Despite the projected benefits, challenges hinder progress:

  1. Enormous cost and engineering demands.

  2. Environmental impact on ecosystems, wildlife, and aquatic life.

  3. Societal impact due to displacement and the need for rehabilitation.

  4. Uncertainty about flood control effectiveness based on past experiences.

  5. Inter-state and international disputes over water sharing.

To move forward:

  1. Prioritize local solutions and watershed management.

  2. Consider the National Waterways Project, which uses excess flood water to mitigate inter-state disputes.

  3. Evaluate the necessity and feasibility of interlinking rivers on a case-by-case basis while addressing federal concerns.


Water stands as one of nature's most crucial resources, wielding significant influence over the development of regions. Rivers, abundant sources of freshwater, play a pivotal role. Areas blessed with rivers thrive agriculturally and economically. In a bid to harness this potential, India has undertaken river linking initiatives, seeking to channel river water to regions lacking natural access. This proactive approach curtails flooding in vulnerable zones and fosters equitable water distribution.

The project involves forging an artificial nexus among rivers, establishing reservoirs that redirect water to previously unreachable areas. The scheme, categorized as an interbasin transfer endeavor, constitutes a substantial civil engineering undertaking. Its multifaceted advantages encompass enhanced irrigation, replenished groundwater, flood mitigation, and water supply augmentation to parched regions.

The endeavor consists of three main segments: the interlinking of northern Himalayan rivers, the southern peninsula river network, and intrastate river linkage. The Ministry of Jal Shakti oversees this initiative to address India's water challenges. An array of projects across these segments - 14 for Himalayan rivers, 37 for intrastate links, and 16 for the peninsular component - is managed by the National Water Development Agency.

Historically, the notion of river interlinking in India traces back to the British era, championed by engineer Arthur Cotton. His vision aimed at bolstering trade and addressing water scarcity. The concept evolved through the National Water Grid proposal by dam designer Dr. K.L. Rao. Established in 1982, the National Water Development Agency examined water resources and formulated river interlinking schemes, initiating implementation in 1999.
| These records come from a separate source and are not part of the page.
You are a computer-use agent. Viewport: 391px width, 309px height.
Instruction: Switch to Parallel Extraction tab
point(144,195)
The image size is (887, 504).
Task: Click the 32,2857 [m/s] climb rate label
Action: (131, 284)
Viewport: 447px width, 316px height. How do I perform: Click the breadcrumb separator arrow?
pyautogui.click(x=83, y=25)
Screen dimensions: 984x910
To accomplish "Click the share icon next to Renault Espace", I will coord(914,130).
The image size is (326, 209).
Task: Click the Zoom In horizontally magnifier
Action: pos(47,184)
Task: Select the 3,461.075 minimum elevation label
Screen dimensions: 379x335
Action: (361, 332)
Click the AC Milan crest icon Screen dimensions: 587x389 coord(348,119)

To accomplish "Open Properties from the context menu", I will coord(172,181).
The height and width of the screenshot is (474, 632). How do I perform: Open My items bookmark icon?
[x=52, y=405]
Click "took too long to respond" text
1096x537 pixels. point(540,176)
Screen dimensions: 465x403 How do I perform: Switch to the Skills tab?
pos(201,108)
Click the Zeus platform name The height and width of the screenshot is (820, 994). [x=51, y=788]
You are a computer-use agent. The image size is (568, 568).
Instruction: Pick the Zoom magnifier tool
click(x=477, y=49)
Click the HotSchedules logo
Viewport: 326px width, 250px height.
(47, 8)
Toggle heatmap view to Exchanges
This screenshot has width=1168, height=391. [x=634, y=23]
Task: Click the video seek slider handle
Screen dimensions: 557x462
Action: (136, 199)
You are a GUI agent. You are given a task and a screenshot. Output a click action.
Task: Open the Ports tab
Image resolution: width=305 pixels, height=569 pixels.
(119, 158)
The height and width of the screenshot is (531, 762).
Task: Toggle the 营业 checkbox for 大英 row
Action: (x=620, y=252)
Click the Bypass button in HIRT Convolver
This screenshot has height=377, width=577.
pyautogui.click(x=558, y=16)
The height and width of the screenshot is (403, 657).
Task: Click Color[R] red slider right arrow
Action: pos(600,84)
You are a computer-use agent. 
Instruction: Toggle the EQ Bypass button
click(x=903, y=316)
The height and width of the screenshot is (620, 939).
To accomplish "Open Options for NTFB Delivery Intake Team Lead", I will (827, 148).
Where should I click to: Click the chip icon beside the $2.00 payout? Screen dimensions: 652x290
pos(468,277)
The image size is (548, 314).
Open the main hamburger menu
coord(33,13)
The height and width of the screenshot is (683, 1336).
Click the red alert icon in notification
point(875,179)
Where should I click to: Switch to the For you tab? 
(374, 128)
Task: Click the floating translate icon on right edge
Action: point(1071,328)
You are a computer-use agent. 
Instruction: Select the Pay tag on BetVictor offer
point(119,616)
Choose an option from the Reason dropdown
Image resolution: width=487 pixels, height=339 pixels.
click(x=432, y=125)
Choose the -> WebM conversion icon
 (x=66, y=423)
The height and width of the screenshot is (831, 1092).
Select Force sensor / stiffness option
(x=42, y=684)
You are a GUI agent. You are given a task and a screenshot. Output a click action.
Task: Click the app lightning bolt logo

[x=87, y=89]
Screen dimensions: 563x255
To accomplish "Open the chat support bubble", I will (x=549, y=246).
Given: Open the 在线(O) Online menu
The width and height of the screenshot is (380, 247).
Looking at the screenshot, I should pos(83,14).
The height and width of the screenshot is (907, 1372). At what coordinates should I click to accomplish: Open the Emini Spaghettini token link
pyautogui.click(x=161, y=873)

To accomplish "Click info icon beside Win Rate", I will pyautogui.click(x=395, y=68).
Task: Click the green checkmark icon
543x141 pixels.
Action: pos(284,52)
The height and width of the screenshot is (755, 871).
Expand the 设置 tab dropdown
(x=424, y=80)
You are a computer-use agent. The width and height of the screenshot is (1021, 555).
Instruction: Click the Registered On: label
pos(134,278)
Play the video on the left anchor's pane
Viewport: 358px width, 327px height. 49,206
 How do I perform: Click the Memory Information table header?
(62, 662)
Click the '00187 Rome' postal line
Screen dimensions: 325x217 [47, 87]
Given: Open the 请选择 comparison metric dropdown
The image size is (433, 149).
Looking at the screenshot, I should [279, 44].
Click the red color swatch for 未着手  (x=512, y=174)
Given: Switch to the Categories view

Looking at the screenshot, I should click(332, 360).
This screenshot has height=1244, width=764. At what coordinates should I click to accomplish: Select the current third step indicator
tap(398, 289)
Benefits of these projects are manifold. Irrigation expands to arid zones, enabling agriculture in previously water-starved regions. Flood-prone areas benefit from efficient water diversion, curbing inundation risks. Moreover, drought-prone regions receive surplus water redirected from flood-endangered areas. However, the drawbacks entail substantial dam and reservoir construction, which can render fertile land unusable and induce food scarcity in construction locales.

In conclusion, India's diverse topography and climatic conditions necessitate innovative solutions. The river interlinking endeavor, driven by the National Water Development Agency, emerges as a strategic response. With its three-pronged approach - Himalayan, peninsular, and intrastate river connections - the project strives to alleviate water shortages and drought in various Indian states.